How do you look back at your journey in Bollywood so far?

It has been eventful. I am blessed to have worked with the best, and to have received so much love from the audience.

You have been taking up fewer Hindi film projects. Is there any particular reason for that?

Yes, I want to take up fewer projects so that I can concentrate on one album at a time. Earlier, I used to do every film that came my way to maintain my relationships. I didn’t know how to say no to anyone. I am also consciously doing more live shows now; that’s something I really enjoy.

Do you think the struggle to get into the industry today is the same as it used to be in the past?

There are many more ways of breaking into the scene now, as the industry has opened up to newcomers. Earlier, it used to be ruled by a few people. However, producers and directors today are looking for new voices and ideas. But, it still takes a lot of effort to prove yourself.

What are the changes that you have observed over the years?

Earlier, the melody, lyrics and voice were of prime importance in a song. Nobody used to pay much attention to orchestration. But today, orchestration and music production are of major importance. They have become the fourth important factor in a song.

People say that the sound of Bollywood music has changed now. What’s your take on it?

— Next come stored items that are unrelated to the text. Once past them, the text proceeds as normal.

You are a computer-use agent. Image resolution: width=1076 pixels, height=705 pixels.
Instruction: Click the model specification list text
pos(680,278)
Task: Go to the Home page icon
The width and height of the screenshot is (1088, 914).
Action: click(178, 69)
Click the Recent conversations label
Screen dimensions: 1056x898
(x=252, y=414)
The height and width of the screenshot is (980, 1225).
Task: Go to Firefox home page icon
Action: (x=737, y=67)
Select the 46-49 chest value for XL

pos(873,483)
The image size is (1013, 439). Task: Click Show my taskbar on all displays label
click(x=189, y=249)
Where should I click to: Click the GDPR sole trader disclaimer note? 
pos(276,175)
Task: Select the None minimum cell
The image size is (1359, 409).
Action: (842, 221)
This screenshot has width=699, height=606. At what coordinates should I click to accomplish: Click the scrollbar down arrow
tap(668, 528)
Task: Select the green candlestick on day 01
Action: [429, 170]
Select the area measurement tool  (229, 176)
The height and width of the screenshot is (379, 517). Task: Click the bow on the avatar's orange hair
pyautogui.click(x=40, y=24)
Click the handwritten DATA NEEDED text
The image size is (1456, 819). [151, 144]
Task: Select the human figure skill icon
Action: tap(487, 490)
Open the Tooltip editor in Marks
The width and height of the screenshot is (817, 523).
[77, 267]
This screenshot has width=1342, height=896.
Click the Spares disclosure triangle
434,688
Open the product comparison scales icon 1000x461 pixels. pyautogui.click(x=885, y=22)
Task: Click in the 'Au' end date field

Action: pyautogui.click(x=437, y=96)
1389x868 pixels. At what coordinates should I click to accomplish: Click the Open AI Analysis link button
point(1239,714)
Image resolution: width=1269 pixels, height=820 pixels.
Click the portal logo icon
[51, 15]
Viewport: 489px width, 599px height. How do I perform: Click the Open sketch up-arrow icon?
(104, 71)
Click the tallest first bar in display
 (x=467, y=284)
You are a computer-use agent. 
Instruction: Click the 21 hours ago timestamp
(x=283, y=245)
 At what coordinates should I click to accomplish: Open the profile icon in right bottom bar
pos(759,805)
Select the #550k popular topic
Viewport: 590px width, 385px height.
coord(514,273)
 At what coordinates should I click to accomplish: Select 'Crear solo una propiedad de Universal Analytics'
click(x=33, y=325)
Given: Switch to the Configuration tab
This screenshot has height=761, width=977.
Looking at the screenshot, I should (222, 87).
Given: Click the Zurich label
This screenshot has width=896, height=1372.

I don’t think the sound has changed much. There was more of a change when we moved from acoustic instruments to electronic. During that phase, composers who only worked with acoustic instruments found it difficult to cope up with the digital recording system. As a result, an increasing amount of pop sound made it into Bollywood’s music scene. I remember, rock was not really popular in the past. Life In A Metro (2007) was the first album that had a complete rock sound, followed by Rock On!! (2008). Then the entire rock-pop sound, and the approach to songs, changed from early 2000. Moving from analog acoustic to digital music was the first change that happened in the ’90s. It saw the sound of AR Rahman gaining prominence. Later, the pop-rock sound took over in early 2000. These two were the paradigm shifts in sound.

What do you miss from music of the yesteryears?

I miss longevity. I think nowadays, most film-makers lean towards instant hits, more than longevity. The result is obviously a decrease in the number of songs that are able to withstand time.

There have often been plagiarism allegations against you. How do you react to that?

Yes, I did make mistakes initially. But once I realised it, I have been particular about my music. However, people keep making false allegations, because it’s easy to do that. Since the last three years, I have stopped taking false allegations seriously. For example, the Iranian band that said I had plagiarised ‘Pungi’ (Agent Vinod; 2012) had to give an apology in court for using my name falsely.